The Producers (1967)

Rating: B

Dir: Mel Brooks.
Star: Zero Mostel, Gene Wilder, Kenneth Mars, Dick Shawn.

Given the concept, this unsurprisingly took a while to get made. Its origins date back to 1961, with Carry On star Kenneth Williams “under consideration for the leading role” according to the New York Times. A slew of studios and independent producers turned it down over the following years, before funding could be secured. At one point, Peter Sellers was going to play the role of neurotic accountant turned Broadway producer Leo Bloom, and Dustin Hoffman that of Nazi playwright Franz Liebkind. Would certainly have been different from Wilder and Mars. Though in general, it’s the parade of crazy characters and escalating lunacy which makes this a comedy classic. Remarkable, considering Brooks had never directed anything before. 

Former top-tier producer Max Bialystock (Mostel) is now reduced to seducing old ladies for investments. An by remark by Bloom (Wilder) gives him an idea. Oversell percentage points of profit, but if the play flops, nobody needs to get paid. To ensure that happens, they sign Liebkind (Mars) and his play, Springtime for Hitler: A Gay Romp with Adolf and Eva at Berchtesgaden. They then hire the stage’s worst director (a transvestite character inspired by Ed Wood), and get a hippie (Shawn) to play Hitler. Despite spectacularly bad taste Berkeley-esque musical numbers (“We’re marching to a faster pace. Look out, here comes the master race!”), the production is perceived as satire, and gets rave reviews. More extreme measures are required. Like blowing up the theatre. 

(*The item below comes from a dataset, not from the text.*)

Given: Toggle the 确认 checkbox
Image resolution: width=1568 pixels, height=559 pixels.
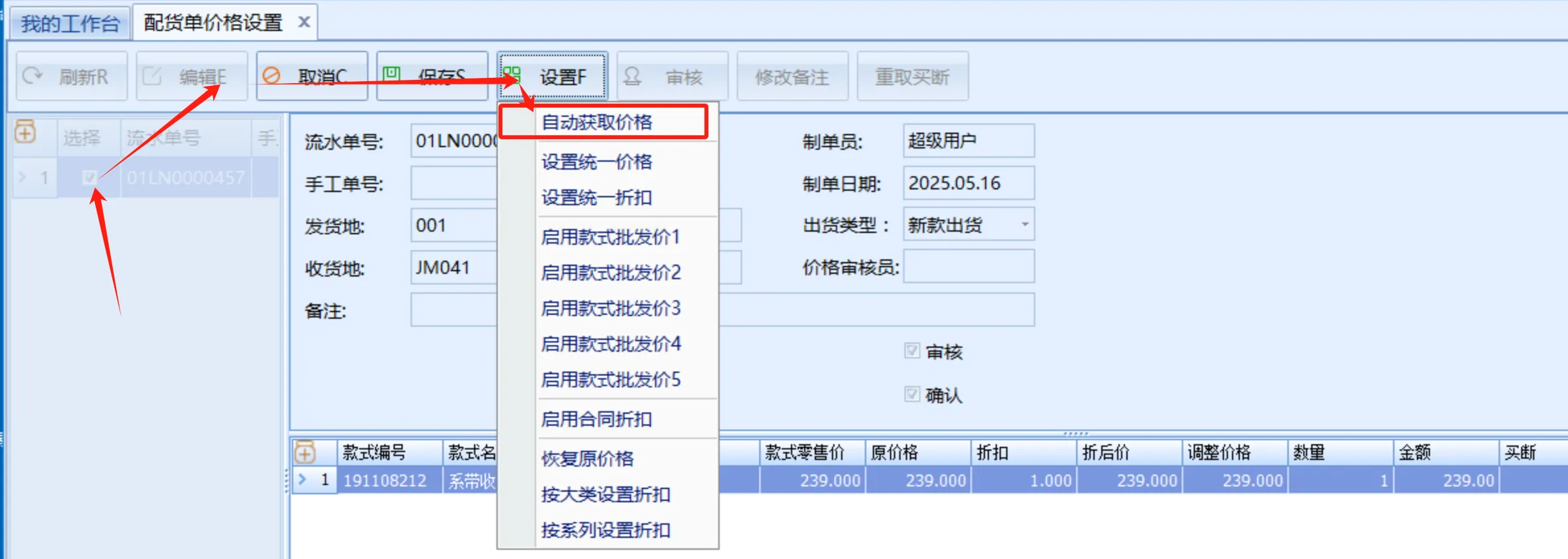Looking at the screenshot, I should 912,395.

This may have been Brooks’s first film, but the basic principles of his comedy stylings are already clearly apparent. Parody, a mix of high-brow and low-brow humour, and a willingness to go after sacred cows with a chainsaw. This goes from quoting Franz Kafka, to an extended sequence of a faux “Swedish” secretary (played by the New Jersey born Lee Meredith) shaking her boobs. The willingness to make Nazi jokes is certainly laudable, though I’m not sure ridicule has ever brought down a dictator. Especially one already dead for over twenty years. This also came out more than two years after Hogan’s Heroes made the Third Reich a figure of fun on network television, so is not as groundbreaking as some claim.

There remains a lot to enjoy here, and I laughed out loud a lot. No, really: a lot. From little things, like Max’s cupboard filled with framed photos of his geriatric lady friends, or the weirdness of director Roger De Bris. That gay stereotype would probably be the most offensive thing to modern sensitivities. But it’s the unrepentant excess of Springtime For Hitler which cranks everything up to eleven. Much like the Bialystock and Bloom’s play, the movie was not well-received at first. It took a public appeal by Sellers to get it released at all, and barely broke even on its first run. Initial reviews were bemused, renowned critic Pauline Kael calling it “amateurishly crude.” Time has been kinder: that phrase now seems a badge of honour.